- [Records on locating elements on screens]

^^^^

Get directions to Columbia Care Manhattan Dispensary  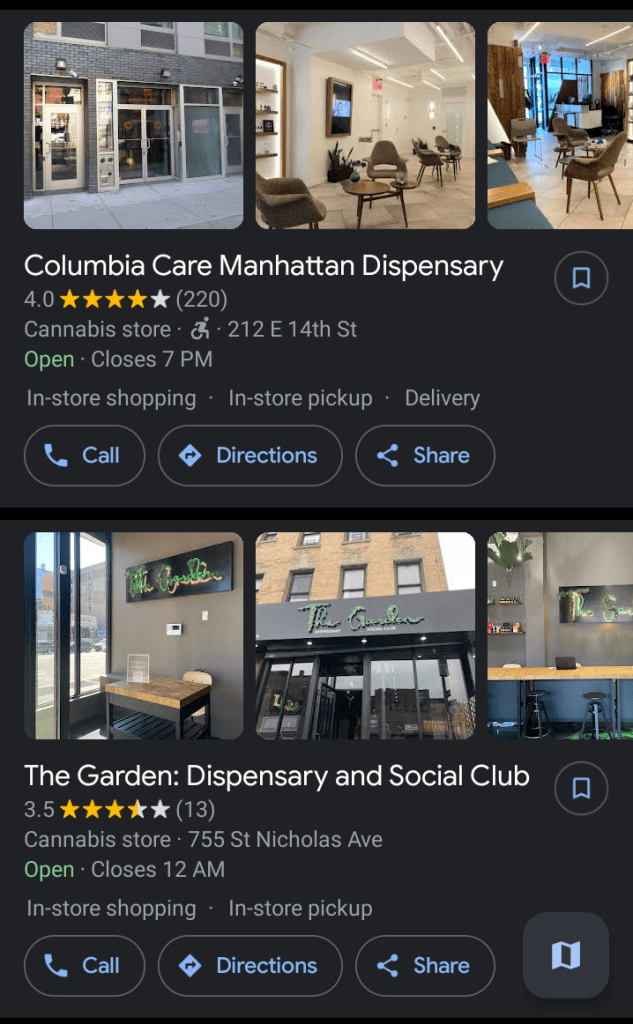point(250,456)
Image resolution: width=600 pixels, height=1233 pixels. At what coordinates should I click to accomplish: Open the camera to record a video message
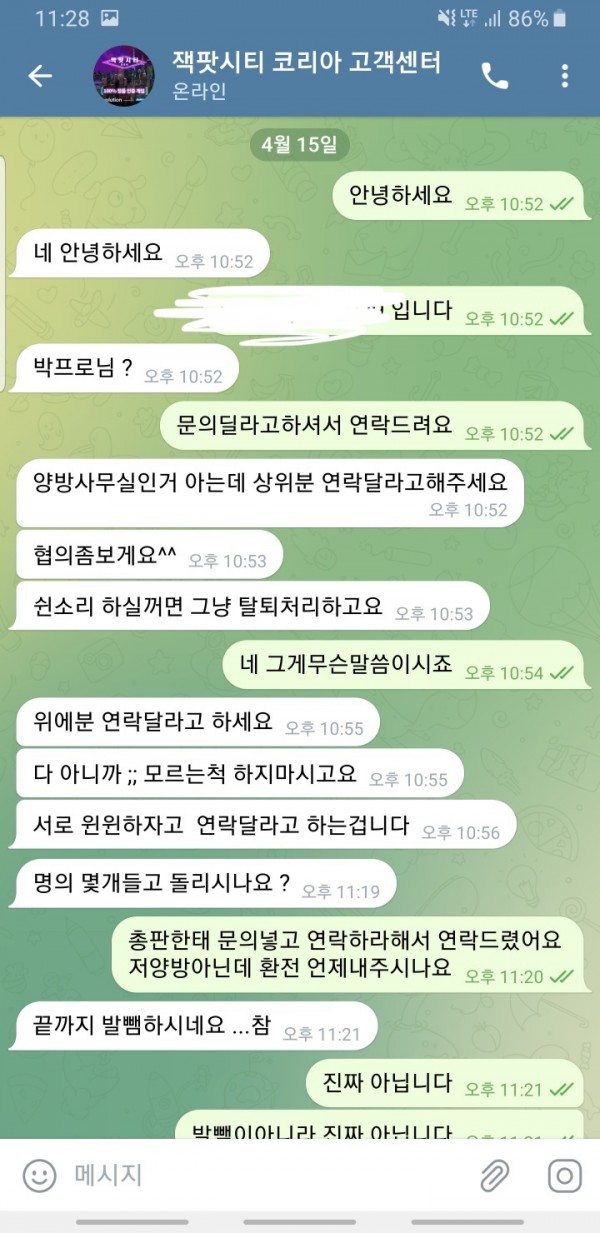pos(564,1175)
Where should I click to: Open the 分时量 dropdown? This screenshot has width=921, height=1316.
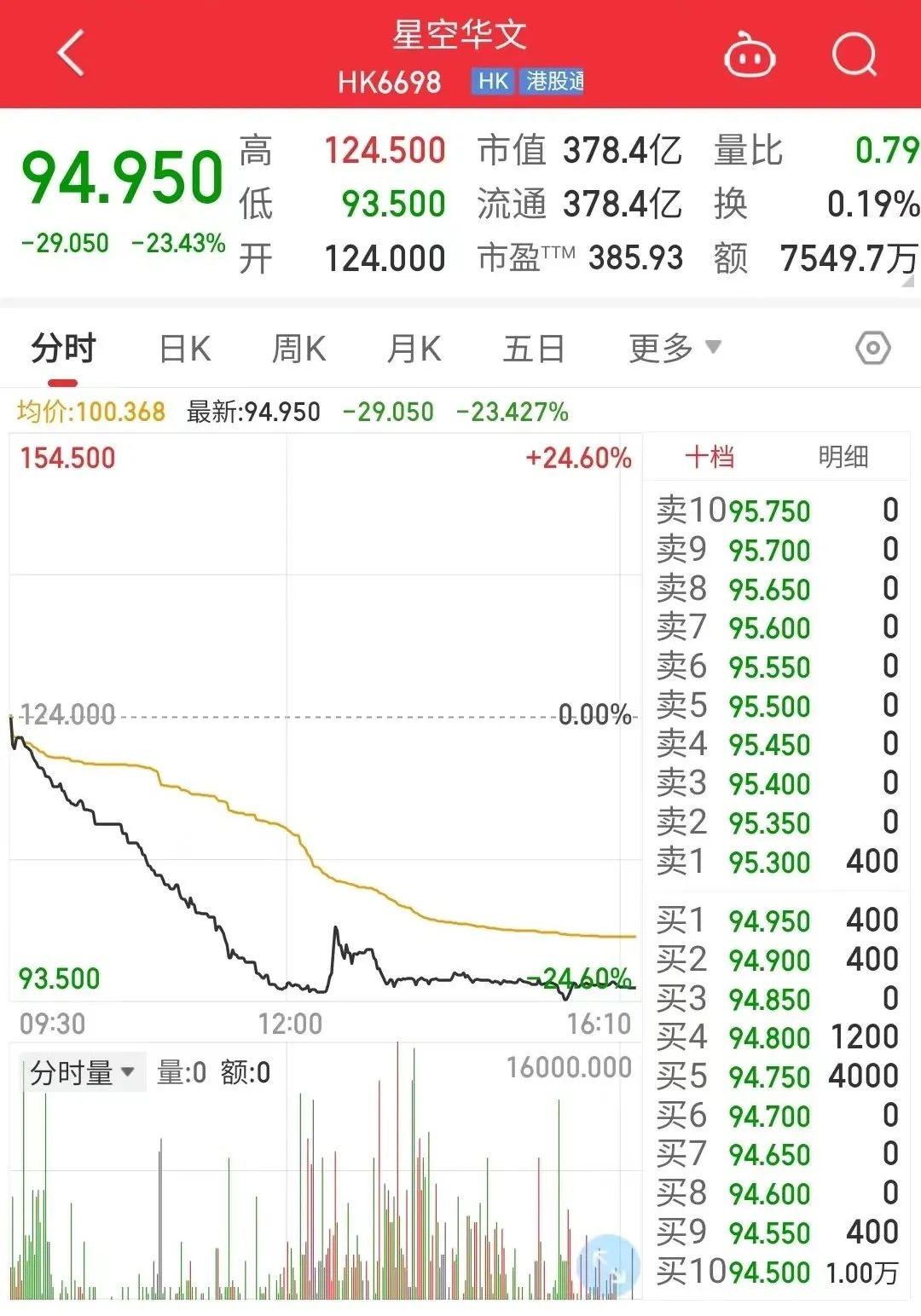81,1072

^^^^

- [Task objective] Turn the lines from the one containing "Where should I" through the last line, inclusive, into a numbered list, omitting any blank lines and leaving out the pictures.

- [Result]
1. Where should I click to: Open the 分时量 dropdown? This screenshot has width=921, height=1316.
2. 81,1072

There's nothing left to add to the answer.